## Validating code translation with CLDK

In this tutorial, we will use CLDK to translate code and check properties of the translated code. You'll explore some of the benefits of using CLDK to perform quick and easy program analysis for this task. By the end of this tutorial, you will have implemented a simple Java-to-Python code translator that also performs light-weight property checking on the translated code.

Specifically, you will learn how to perform the following tasks on a Java application to create LLM prompts for code translation and checking the translated code:

1. Create a new instance of the CLDK class.
2. Create an analysis object for the target Java application.
3. Iterate over all files in the application.
4. Iterate over all classes in a file.
5. Sanitize the class for prompting the LLM.
6. Create treesitter-based Java and Python analysis objects

In [None]:
%%bash
python3 -m venv .venv
source .venv/bin/activate
pip install -U -r requirements.txt

## Let's setup our LLM 

We'll be using open router, so we'll load the API key from the environment variable `OPENROUTER_API`.

In [None]:
## Import API keys
import os
from dotenv import load_dotenv

load_dotenv(dotenv_path=os.getenv("PWD") + "/.env", override=True)
# Load environment variables from .env file
    
print("API keys loaded successfully.")
print(f"API_KEY: {os.getenv('OPENROUTER_API')[:3]}...{os.getenv('OPENROUTER_API')[-3:]}")

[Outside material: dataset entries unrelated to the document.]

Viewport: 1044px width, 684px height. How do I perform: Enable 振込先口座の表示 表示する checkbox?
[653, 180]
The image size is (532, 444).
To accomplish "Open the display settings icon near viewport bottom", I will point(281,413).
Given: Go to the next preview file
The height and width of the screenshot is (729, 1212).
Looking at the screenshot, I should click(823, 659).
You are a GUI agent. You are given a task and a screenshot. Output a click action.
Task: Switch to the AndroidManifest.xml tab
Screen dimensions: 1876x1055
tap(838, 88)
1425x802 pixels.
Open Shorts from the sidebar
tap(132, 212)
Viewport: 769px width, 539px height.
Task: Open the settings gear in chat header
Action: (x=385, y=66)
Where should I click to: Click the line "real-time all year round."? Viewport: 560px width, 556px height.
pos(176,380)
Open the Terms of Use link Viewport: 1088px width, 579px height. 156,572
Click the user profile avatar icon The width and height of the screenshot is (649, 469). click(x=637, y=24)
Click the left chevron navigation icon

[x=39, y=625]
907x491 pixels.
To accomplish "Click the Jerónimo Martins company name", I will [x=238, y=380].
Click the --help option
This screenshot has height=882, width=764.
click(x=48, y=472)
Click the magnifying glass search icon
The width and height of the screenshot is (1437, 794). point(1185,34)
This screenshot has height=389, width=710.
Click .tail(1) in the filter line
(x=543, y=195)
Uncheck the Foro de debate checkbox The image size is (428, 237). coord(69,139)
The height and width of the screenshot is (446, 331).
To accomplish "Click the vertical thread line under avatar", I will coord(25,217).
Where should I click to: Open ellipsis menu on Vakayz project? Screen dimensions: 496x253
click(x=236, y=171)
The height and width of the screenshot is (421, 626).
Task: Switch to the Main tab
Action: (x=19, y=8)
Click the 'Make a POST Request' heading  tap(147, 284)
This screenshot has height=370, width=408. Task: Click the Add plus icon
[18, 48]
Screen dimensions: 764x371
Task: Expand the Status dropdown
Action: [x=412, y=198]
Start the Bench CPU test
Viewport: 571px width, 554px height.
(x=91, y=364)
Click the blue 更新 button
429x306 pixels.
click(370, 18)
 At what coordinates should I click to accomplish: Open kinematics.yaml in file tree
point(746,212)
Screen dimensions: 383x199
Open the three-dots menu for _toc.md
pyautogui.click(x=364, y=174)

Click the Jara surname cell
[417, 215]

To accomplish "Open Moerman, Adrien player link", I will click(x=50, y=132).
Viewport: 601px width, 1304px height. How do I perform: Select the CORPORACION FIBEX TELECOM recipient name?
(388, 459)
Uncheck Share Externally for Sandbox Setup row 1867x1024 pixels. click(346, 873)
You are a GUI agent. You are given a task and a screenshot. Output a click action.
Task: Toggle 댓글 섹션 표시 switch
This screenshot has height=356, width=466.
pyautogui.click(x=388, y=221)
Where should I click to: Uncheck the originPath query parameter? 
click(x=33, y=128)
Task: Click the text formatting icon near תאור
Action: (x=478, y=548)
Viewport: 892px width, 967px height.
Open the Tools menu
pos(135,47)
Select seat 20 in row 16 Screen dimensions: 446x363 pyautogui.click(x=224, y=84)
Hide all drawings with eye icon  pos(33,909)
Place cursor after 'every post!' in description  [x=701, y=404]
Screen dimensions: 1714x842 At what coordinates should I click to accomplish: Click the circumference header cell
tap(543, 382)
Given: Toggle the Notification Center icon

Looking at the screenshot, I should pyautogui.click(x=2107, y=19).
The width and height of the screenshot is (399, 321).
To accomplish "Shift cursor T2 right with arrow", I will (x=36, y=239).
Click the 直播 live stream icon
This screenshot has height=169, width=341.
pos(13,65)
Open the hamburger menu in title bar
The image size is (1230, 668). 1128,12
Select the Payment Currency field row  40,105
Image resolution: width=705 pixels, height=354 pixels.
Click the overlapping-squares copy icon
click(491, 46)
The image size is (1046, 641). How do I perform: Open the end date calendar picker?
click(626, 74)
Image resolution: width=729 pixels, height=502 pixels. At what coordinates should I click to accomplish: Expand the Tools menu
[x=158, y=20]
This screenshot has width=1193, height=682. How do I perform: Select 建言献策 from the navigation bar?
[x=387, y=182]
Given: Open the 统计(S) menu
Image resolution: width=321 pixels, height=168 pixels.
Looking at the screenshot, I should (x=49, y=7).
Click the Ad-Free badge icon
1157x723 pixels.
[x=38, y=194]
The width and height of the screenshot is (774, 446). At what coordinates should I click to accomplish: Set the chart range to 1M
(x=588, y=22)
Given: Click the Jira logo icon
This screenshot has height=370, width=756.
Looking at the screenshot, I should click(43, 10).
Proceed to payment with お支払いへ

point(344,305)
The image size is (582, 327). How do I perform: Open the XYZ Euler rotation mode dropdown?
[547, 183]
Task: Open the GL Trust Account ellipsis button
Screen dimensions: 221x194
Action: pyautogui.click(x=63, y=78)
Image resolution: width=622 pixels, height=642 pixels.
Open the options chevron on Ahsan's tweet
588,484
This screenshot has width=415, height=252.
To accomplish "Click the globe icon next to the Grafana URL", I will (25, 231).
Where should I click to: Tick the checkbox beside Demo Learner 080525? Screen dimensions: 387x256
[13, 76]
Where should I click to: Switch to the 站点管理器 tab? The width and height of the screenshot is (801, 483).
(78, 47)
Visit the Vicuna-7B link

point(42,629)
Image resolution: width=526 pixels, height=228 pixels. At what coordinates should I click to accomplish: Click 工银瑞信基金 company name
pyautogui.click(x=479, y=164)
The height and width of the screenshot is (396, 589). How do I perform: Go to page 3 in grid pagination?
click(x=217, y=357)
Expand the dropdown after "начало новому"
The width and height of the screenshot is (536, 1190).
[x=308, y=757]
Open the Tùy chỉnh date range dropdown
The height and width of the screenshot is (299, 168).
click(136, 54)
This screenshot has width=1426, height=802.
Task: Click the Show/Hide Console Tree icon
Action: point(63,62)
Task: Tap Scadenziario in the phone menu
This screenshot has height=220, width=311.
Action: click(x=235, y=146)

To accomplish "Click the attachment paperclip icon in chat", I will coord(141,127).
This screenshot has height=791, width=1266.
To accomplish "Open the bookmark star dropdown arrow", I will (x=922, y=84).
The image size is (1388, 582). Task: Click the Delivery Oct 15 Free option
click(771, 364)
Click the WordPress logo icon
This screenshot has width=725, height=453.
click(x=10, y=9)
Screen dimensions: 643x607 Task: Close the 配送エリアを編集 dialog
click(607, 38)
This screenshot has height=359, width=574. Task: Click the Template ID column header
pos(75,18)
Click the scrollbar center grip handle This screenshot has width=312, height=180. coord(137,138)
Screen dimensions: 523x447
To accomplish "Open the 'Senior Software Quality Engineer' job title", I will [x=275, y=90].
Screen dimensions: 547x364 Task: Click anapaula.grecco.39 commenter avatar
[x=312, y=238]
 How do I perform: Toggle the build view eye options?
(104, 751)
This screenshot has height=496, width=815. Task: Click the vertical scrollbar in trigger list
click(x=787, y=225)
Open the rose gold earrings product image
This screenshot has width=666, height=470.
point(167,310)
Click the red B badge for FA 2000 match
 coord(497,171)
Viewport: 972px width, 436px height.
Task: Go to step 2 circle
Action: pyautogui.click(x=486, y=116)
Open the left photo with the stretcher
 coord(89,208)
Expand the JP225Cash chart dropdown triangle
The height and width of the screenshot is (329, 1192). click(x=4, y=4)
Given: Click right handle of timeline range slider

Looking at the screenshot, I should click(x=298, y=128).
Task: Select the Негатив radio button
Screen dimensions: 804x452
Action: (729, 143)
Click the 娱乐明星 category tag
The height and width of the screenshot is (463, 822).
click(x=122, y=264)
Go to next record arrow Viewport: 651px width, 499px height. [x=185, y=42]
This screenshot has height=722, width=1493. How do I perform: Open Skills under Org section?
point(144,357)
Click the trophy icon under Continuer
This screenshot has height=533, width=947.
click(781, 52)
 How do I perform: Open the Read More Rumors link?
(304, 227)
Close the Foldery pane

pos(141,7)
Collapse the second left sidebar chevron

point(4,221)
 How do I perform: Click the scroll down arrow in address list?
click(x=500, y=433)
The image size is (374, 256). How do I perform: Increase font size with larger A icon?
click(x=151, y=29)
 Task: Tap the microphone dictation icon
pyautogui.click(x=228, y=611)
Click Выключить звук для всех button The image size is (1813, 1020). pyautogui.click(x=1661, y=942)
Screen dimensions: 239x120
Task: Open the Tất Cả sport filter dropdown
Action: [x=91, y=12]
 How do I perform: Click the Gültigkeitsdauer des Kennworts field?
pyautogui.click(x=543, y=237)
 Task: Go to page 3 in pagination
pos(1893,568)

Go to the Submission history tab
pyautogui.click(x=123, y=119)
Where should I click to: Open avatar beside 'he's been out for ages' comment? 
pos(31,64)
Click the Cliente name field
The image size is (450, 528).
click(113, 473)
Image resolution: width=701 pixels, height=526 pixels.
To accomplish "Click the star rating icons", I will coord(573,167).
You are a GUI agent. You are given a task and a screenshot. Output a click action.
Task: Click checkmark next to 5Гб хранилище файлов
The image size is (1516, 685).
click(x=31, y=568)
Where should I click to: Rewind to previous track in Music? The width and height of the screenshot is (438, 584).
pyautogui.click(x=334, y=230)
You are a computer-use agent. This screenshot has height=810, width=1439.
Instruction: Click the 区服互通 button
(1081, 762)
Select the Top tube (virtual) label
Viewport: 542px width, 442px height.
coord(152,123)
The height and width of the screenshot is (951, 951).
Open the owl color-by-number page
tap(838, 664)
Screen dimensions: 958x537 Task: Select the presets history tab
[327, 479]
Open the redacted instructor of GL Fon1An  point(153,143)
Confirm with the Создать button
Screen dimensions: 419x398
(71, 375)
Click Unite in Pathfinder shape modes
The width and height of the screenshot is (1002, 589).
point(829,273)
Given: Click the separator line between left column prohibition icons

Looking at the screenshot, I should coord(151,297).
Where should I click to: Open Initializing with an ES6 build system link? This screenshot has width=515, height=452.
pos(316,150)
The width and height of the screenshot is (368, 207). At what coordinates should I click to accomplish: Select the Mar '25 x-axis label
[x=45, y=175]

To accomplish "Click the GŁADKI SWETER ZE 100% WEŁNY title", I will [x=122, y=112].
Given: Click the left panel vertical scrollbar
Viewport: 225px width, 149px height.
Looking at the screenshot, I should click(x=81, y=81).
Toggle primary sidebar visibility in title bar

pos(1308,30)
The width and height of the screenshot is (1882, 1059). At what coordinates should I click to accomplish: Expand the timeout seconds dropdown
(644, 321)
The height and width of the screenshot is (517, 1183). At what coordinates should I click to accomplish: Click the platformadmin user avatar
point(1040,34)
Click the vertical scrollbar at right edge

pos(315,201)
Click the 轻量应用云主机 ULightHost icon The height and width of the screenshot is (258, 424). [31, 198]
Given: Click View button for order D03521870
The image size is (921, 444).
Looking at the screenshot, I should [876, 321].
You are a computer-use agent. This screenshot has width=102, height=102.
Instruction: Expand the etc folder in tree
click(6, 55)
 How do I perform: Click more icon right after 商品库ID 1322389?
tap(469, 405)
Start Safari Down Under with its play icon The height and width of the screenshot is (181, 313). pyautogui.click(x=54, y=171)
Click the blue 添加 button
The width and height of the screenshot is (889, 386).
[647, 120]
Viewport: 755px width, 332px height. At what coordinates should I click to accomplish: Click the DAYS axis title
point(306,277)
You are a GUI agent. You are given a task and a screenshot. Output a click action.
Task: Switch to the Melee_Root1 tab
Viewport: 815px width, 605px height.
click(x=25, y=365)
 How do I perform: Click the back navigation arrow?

#### Let's create a simple prompting function

This function will take a prompt and return the response from the OpenRouter API.

In [None]:
from openai import OpenAI


def prompt(message: str) -> str:
    """
    Function to prompt the user for input.
    """
    client = OpenAI(
        base_url="https://openrouter.ai/api/v1",
        api_key=os.getenv("OPENROUTER_API"),  # OpenRouter API key
    )
    completion = client.chat.completions.create(
        model="meta-llama/llama-3.2-3b-instruct:free", messages=[{"role": "user", "content": message}]
    )

    return completion.choices[0].message.content

def test_prompt():
    """
    Test function to check if the prompt function works correctly.
    """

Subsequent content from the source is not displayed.